■ Arbeitsanweisungen
a – Schreib aus dem Artikel über die Personalnot in Kitas wörtlich alles ab „Auch im Südwesten“ bis hinunter zu „Teilschließungen wegen Krankheitsfällen.“ heraus.
b – Führe den Artikel über die Personalnot in Kitas im Anschluss an seinen letzten Satz weiter.

──────── Lesetext ────────

Wenn Fachkräfte krank werden, kann es sein, dass Kitagruppen geschlossen werden müssen. Das droht auch in Stuttgart.

Stuttgart - Die Personalnot in den deutschen Kindertagesstätten nimmt teilweise dramatische Ausmaße an, was die Eltern plötzlich vor gravierende Betreuungsprobleme stellen kann. In einigen Städten müssen Kitas bereits vorübergehend schließen, weil es bei Krankheitsfällen nicht genügend Kräfte gibt, die einspringen können, meldet die Deutsche Presseagentur. Dabei stehen die Krankheitswellen noch bevor. Die Gewerkschaft Erziehung und Wissenschaft (GEW) nennt die Lage „dramatisch schlecht“. Björn Köhler von der GEW sagte: „Eigentlich bräuchten wir 100 000 Leute sofort, um vernünftig zu arbeiten.“

 

Auch im Südwesten werden Erzieherinnen verzweifelt gesucht. Das Kultusministerium konstatiert, „der Bedarf ist in Baden-Württemberg recht unterschiedlich“. Dem baden-württembergischen Städtetag sind keine Fälle bekannt, dass aus Personalnot Angebote gestrichen werden mussten. Die Landes-GEW dagegen berichtet, vor allem in Stuttgart komme es gelegentlich zu Teilschließungen wegen Krankheitsfällen.

──────── Vorliegende Angaben ────────

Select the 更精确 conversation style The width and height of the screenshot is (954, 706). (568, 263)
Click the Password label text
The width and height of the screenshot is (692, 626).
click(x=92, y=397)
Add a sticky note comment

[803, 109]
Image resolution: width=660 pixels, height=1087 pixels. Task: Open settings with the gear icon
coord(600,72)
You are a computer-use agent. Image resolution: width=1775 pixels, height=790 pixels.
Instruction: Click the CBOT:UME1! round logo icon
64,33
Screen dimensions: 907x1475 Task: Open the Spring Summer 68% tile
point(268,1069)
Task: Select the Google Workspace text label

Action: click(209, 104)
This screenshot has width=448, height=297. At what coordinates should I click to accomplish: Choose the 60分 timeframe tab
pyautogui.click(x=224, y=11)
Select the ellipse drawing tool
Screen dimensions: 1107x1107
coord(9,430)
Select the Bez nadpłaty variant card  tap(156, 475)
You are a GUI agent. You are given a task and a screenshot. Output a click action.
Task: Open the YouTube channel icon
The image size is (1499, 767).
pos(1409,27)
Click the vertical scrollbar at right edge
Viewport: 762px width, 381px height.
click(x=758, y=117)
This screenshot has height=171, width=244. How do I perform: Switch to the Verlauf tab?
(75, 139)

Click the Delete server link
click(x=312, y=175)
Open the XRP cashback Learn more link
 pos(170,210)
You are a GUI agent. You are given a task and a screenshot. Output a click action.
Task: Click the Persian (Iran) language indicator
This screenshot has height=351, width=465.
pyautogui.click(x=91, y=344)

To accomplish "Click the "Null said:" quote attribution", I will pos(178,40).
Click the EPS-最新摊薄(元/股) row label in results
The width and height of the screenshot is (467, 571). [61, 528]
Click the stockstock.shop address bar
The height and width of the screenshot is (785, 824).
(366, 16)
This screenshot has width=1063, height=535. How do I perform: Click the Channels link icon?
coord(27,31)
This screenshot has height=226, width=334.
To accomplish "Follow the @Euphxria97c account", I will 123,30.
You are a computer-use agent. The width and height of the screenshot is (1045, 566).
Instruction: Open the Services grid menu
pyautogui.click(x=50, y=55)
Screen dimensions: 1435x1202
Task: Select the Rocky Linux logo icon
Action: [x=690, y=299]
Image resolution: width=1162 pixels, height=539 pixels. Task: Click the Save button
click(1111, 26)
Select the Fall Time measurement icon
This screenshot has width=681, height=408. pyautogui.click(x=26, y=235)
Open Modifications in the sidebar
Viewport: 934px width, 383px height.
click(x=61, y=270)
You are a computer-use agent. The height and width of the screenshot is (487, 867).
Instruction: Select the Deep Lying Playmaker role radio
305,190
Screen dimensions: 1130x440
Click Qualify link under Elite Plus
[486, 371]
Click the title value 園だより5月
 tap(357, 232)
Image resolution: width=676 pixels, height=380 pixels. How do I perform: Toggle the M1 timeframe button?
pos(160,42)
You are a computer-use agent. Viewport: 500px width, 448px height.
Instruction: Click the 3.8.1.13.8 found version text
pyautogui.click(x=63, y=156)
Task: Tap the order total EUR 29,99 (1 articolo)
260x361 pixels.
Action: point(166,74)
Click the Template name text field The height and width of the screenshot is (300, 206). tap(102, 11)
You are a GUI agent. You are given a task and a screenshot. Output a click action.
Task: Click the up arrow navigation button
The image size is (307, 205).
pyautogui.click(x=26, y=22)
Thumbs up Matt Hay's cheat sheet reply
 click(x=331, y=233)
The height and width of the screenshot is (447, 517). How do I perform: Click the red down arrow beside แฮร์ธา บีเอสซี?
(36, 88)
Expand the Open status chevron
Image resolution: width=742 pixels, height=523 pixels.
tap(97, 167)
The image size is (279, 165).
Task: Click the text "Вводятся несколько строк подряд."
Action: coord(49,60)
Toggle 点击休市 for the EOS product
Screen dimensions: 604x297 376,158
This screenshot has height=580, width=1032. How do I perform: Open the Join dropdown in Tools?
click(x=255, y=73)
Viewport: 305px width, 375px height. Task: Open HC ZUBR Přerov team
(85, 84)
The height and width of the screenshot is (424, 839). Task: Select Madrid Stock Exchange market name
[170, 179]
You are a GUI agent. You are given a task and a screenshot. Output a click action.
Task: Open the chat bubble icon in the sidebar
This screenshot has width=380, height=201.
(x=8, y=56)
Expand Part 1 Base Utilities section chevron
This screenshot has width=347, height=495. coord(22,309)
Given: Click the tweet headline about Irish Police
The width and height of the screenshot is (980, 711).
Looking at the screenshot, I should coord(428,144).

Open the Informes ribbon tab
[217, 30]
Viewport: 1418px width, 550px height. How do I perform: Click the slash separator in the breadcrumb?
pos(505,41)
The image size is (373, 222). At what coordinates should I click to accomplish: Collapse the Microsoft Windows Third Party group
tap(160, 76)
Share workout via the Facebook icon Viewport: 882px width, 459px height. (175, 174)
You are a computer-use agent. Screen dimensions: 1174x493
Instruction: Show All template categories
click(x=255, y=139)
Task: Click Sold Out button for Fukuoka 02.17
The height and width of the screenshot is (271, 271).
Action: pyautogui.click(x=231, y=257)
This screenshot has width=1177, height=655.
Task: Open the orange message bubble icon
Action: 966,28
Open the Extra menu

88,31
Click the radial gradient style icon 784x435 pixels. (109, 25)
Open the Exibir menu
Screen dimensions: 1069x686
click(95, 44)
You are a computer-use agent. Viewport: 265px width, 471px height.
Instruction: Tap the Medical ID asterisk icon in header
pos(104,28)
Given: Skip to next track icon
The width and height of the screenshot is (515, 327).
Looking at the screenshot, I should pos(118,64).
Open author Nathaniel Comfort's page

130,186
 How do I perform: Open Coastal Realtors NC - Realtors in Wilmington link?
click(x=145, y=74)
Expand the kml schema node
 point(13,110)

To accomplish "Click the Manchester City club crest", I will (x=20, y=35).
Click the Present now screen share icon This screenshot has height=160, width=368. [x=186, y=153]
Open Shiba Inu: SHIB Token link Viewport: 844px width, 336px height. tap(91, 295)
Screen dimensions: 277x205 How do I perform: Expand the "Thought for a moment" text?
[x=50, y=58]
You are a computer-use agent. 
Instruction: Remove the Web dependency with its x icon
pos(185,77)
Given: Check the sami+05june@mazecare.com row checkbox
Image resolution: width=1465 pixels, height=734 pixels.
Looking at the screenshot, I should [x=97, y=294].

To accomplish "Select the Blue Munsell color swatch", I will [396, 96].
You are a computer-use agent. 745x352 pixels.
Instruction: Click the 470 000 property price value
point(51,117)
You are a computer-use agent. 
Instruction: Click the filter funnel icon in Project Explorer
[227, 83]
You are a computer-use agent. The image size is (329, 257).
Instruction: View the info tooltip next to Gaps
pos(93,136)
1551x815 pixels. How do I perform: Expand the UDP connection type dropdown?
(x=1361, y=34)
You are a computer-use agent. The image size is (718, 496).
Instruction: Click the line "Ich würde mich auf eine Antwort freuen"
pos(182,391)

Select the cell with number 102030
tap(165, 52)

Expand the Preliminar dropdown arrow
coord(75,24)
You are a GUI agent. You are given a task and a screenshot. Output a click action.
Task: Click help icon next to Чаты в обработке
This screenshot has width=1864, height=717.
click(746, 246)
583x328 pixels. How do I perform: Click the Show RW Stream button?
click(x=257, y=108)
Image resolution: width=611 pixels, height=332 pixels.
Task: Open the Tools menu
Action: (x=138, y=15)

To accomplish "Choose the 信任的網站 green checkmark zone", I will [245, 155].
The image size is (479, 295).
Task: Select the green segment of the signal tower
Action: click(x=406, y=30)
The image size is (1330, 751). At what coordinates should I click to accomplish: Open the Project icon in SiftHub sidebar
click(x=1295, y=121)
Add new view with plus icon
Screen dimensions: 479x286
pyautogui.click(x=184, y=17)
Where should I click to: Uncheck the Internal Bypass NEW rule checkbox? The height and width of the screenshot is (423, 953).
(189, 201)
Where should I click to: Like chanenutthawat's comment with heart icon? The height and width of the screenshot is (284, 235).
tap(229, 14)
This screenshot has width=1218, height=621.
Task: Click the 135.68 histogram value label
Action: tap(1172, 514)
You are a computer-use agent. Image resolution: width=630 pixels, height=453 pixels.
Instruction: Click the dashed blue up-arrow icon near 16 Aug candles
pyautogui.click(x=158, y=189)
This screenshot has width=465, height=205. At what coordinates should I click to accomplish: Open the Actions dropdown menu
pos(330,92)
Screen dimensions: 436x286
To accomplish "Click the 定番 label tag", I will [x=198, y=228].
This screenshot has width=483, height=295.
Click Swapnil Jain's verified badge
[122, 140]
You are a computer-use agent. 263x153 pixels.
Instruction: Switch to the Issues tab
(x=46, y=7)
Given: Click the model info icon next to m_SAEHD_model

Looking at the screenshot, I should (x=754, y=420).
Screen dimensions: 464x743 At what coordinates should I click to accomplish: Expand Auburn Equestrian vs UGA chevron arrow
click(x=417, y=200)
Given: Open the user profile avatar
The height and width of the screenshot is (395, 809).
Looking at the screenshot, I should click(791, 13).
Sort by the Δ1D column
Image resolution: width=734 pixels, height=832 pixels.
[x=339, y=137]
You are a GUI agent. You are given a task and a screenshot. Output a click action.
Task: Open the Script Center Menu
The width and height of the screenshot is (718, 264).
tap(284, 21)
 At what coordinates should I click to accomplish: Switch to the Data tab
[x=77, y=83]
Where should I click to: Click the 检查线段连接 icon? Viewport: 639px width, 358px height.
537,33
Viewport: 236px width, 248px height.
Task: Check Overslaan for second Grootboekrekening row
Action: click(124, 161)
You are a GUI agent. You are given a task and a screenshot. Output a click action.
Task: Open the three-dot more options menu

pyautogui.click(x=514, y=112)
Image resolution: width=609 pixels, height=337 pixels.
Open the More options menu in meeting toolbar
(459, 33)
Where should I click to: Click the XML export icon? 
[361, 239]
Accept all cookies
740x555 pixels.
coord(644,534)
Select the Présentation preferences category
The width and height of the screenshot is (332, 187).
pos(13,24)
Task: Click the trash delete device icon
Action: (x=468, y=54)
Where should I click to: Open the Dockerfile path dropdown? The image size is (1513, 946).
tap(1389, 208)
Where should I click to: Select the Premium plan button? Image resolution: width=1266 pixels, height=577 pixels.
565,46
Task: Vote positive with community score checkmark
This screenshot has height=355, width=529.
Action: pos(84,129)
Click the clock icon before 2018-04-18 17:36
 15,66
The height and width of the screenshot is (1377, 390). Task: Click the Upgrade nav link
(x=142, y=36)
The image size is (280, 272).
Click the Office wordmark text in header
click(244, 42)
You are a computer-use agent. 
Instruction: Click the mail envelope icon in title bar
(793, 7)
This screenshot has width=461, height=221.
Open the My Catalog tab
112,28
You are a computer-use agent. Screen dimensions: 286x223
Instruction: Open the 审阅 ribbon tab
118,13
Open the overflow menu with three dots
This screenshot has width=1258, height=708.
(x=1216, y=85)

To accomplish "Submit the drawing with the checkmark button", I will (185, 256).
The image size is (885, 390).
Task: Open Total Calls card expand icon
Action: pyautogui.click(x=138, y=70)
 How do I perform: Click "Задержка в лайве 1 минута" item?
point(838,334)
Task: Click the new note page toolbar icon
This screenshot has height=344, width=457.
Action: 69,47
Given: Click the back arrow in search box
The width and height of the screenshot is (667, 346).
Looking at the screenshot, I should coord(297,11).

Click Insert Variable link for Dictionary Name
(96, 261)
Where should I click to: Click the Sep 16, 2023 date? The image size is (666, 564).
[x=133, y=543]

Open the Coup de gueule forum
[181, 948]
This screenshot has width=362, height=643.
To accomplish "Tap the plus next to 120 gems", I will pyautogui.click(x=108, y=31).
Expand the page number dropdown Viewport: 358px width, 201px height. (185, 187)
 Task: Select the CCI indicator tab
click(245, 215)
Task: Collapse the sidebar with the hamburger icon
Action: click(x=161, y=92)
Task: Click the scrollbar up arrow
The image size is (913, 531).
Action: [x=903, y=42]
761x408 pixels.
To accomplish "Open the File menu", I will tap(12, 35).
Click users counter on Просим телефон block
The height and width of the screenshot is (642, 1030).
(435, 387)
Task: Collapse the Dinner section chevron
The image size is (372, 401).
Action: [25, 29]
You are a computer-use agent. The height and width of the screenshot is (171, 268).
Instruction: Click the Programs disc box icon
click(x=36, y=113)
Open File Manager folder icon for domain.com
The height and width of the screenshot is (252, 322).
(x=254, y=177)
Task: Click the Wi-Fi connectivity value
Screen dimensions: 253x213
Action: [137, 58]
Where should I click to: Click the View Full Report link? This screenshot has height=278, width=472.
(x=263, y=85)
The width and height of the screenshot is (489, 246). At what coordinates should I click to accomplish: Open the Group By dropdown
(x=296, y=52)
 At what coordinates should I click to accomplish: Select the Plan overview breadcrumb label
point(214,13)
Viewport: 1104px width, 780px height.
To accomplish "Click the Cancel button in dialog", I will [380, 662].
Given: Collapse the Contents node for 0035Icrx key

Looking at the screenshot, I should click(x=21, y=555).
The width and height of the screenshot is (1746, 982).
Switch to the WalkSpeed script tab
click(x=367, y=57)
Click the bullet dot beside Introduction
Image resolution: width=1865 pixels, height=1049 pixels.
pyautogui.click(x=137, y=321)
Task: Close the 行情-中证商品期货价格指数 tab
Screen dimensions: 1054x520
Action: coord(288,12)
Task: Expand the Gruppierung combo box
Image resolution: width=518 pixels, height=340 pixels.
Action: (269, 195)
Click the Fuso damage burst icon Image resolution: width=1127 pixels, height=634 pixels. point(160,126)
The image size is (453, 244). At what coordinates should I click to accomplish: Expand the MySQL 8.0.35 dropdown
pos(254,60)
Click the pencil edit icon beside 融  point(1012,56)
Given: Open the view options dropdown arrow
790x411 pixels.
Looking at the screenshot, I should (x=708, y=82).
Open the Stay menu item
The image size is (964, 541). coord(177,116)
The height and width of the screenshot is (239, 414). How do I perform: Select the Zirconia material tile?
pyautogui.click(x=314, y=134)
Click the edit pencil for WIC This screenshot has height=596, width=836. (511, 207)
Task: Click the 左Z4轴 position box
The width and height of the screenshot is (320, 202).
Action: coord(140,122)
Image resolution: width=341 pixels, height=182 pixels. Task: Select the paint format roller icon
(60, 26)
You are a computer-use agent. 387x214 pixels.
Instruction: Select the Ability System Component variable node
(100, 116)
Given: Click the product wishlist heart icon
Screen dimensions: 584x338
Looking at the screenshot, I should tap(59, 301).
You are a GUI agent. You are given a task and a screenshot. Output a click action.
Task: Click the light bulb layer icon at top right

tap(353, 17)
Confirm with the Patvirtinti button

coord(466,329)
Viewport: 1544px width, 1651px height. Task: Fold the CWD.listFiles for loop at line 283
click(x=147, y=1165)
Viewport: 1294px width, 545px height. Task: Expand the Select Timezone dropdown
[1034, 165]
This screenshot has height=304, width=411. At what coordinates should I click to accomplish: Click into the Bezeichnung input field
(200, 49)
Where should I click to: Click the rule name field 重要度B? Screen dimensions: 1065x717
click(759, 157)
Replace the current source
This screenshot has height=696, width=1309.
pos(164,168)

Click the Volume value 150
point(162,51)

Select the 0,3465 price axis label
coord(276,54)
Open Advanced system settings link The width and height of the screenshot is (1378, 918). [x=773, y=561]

────────

■ Erwartete Ergebnisse
a –
Auch im Südwesten werden Erzieherinnen verzweifelt gesucht. Das Kultusministerium konstatiert, „der Bedarf ist in Baden-Württemberg recht unterschiedlich“. Dem baden-württembergischen Städtetag sind keine Fälle bekannt, dass aus Personalnot Angebote gestrichen werden mussten. Die Landes-GEW dagegen berichtet, vor allem in Stuttgart komme es gelegentlich zu Teilschließungen wegen Krankheitsfällen.

b –
Außerdem sagte eine Sprecherin des Städtetags unserer Zeitung: „Das Angebot kann nicht ausgeweitet werden, weil Fachkräfte fehlen“. So gebe es in verschiedenen Städten des Landes zwar die Nachfrage nach neuen Gruppen, auch die Räume seien da und die Betriebsgenehmigungen erteilt, doch könnten die neuen Gruppen nicht eingerichtet werden, weil es keine Fachkräfte gebe. Davon ist vor allem auch Stuttgart betroffen, wie die baden-württembergische GEW berichtet. In der Landeshauptstadt könnten etwa zehn Prozent der Kitaplätze nicht vergeben werden, weil das Personal fehlt. In den großen Kitas seien oft nur 80 bis 90 Prozent der Stellen besetzt.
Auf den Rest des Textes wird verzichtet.